III. UN ARTICLE ADDITIONNEL PROROGE LE RÉGIME TRANSITOIRE D'EXERCICE DE LA CONSULTATION JURIDIQUE ET DE LA RÉDACTION D'ACTES
A la demande du Gouvernement, l'Assemblée nationale a introduit un article 3 nouveau qui proroge le régime transitoire d'exercice de la consultation juridique et de la rédaction d'actes sous seing privé fixé par l'article 54 de la loi du 31 décembre 1971.
Cet article, qui ouvre le titre II inséré par la loi du 31 décembre 1990, interdit aux professionnels qui ne sont pas titulaires d'une licence en droit ou « d'un titre ou diplôme reconnu comme équivalent par arrêté » de donner des consultations juridiques ou de rédiger des actes sous seing privé ; il prévoyait toutefois, dans son dernier alinéa, de différer l'application de la condition de diplôme de quatre ans, soit au 1er janvier 1996, afin de laisser aux professionnels le temps d'acquérir les titres nécessaires.

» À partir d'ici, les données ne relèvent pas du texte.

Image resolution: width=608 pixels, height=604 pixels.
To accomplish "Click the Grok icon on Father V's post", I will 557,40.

Faisant valoir que « beaucoup de professionnels concernés n'avaient pas eu le temps de se mettre en règle » et que la procédure d'élaboration de l'arrêté interministériel n'avait pas encore pu aboutir, - « les arbitrages ne sont pas terminés »-, le Garde des Sceaux a demandé à l'Assemblée nationale, qui l'a accepté, de reporter de quatre nouvelles années l'exigence de diplôme et donc de proroger d'autant le régime transitoire.
IV. LA PROPOSITION DE LA COMMISSION DES LOIS : UNE EXCEPTION D'IRRECEVABILITÉ CONSTITUTIONNELLE
Avant tout examen au fond du projet de loi adopté par l'Assemblée nationale, la commission des Lois a examiné la question de la compétence du législateur pour fixer le mode d'élection du Conseil national des barreaux.

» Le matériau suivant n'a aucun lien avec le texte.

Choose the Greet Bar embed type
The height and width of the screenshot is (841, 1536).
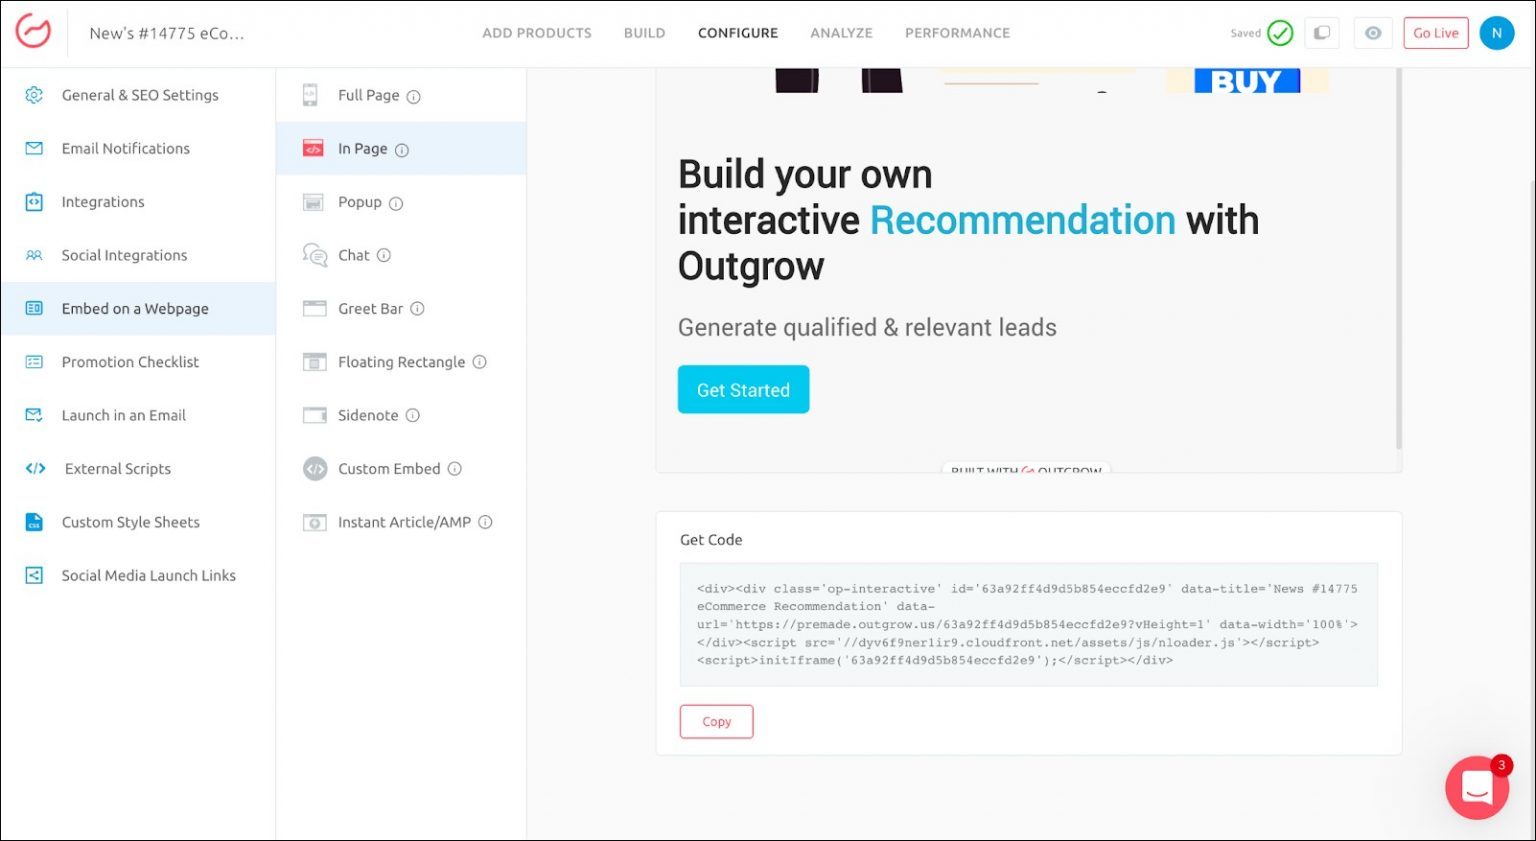[370, 309]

A. LE PARTAGE ENTRE LES DOMAINES DE LA LOI ET DU RÈGLEMENT
Parce que trop de lois sont alourdies par des dispositions de caractère réglementaire, parce que l'allongement de la durée de la session ordinaire ne doit surtout pas encourager cette dérive, votre commission des Lois s'efforce de veiller au strict respect du partage des compétences entre la loi et le règlement tel qu'il résulte des articles 34 et 37 de la Constitution.
La circonstance qu'en l'espèce le CNB ait été créé par la loi qui a également fixé les principes généraux de son élection et de ses compétences ne doit pas arrêter la réflexion. Le Gouvernement dispose en effet toujours de la faculté de demander, dans les conditions prévues par l'article 37-2 de la Constitution, le déclassement de dispositions de nature réglementaire figurant dans une loi. La saisine du Conseil constitutionnel à cet effet étant une prérogative exclusivement gouvernementale, le Parlement qui estimerait qu'une disposition dont l'adoption lui est demandée est de nature réglementaire ne pourrait que la rejeter pour ce motif.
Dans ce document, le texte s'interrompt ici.